Usman Khan said he met Bronson, known to be one of the UK’s most violent prisoners, when they were both inside a close-supervision centre at a high-security jail.

Two weeks before he launched his knife rampage at Fishmongers’ Hall in London, Khan told an employee of Cambridge University’s Learning Together programme about their conversations.

Lisa Ghiggini said Khan claimed that Bronson had told him: “If you’re going to do something just do it.”

“It was in the two weeks before the attack that he said it,” she added. “Khan had mentioned Bronson before a lot of times.”

Ms Ghiggini was an administrator for Learning Together, an organisation that ran educational programmes in which Khan took part at HMP Whitemoor in Cambridgeshire.

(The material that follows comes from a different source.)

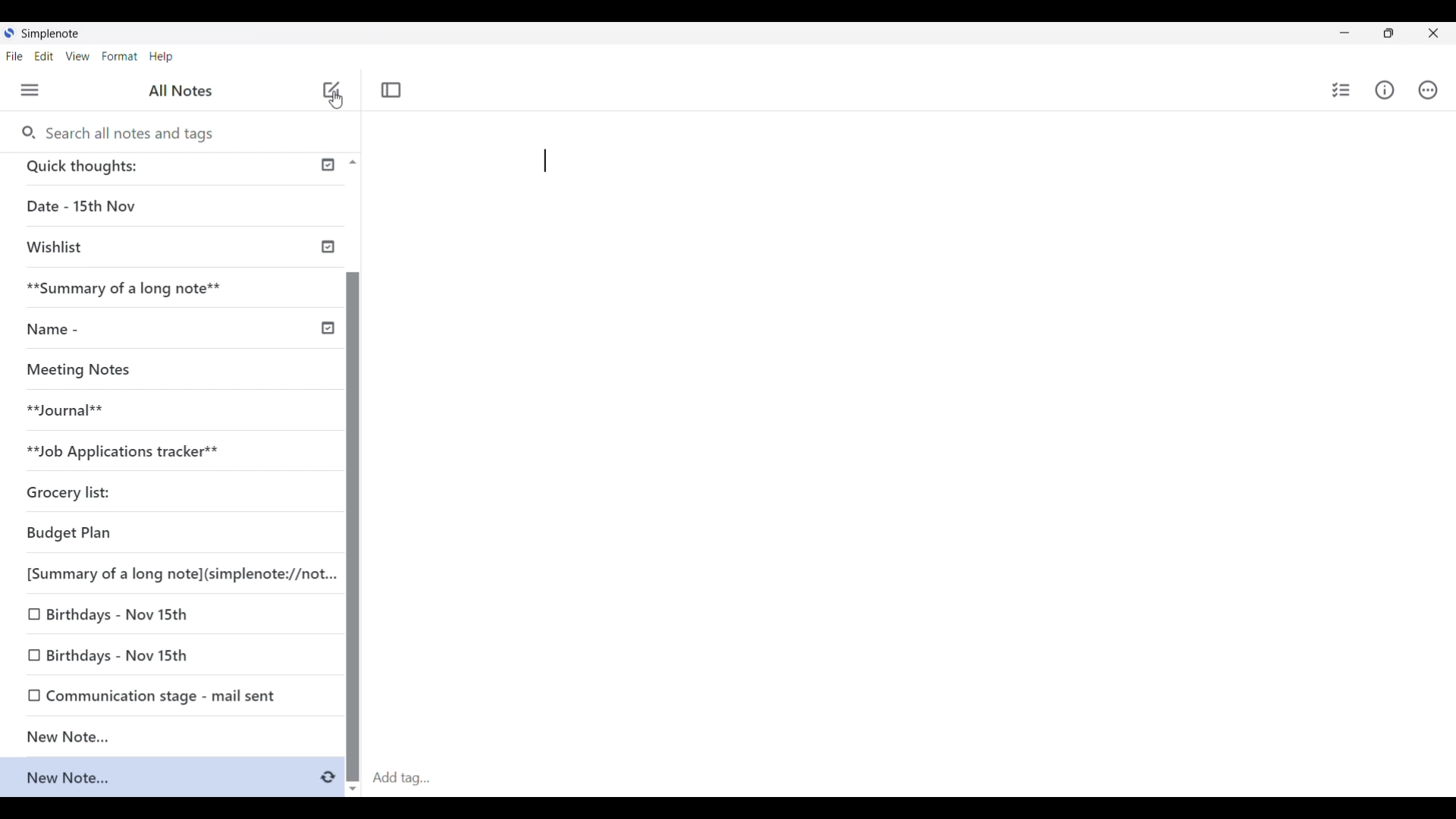 This screenshot has width=1456, height=819. I want to click on Click to type in tag, so click(401, 779).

Inquests into his two victims’ deaths heard that Khan kept in touch with staff following his release from prison in 2018.

In a video filmed for a Learning Together event, he said academics had become like “family” to him and that he considered them his friends.

Khan was invited to a celebration held to mark the fifth anniversary of the programme on 29 November 2019, at Fishmongers’ Hall in London.

Wearing a fake suicide vest and armed with two knives, he murdered Jack Merritt and Saskia Jones and stabbed three other people before being shot dead by police.

The inquests heard that organisers had invited the justice secretary, Robert Buckland QC, to the event, but an aide said he was “unable to make” it.

Ms Ghiggini said that during her phone calls with Khan following his release he had seemed “really chatty, hopeful”.

“I got the impression he wasn’t that religious,” she told a hearing on Friday.

Khan wrote poems and essays that he sent to Learning Together following a creative writing course.

The inquests heard that Ms Ghiggini raised concern about one poem that referenced a flower blooming in winter, because she feared it could be a metaphor for a bomb.

She said she voiced her concerns to Mr Merritt, who was the course coordinator for Learning Together.

Ms Ghiggini recalled that Mr Merritt replied: “No, no, no, Khan has been deradicalised.” The inquests continue.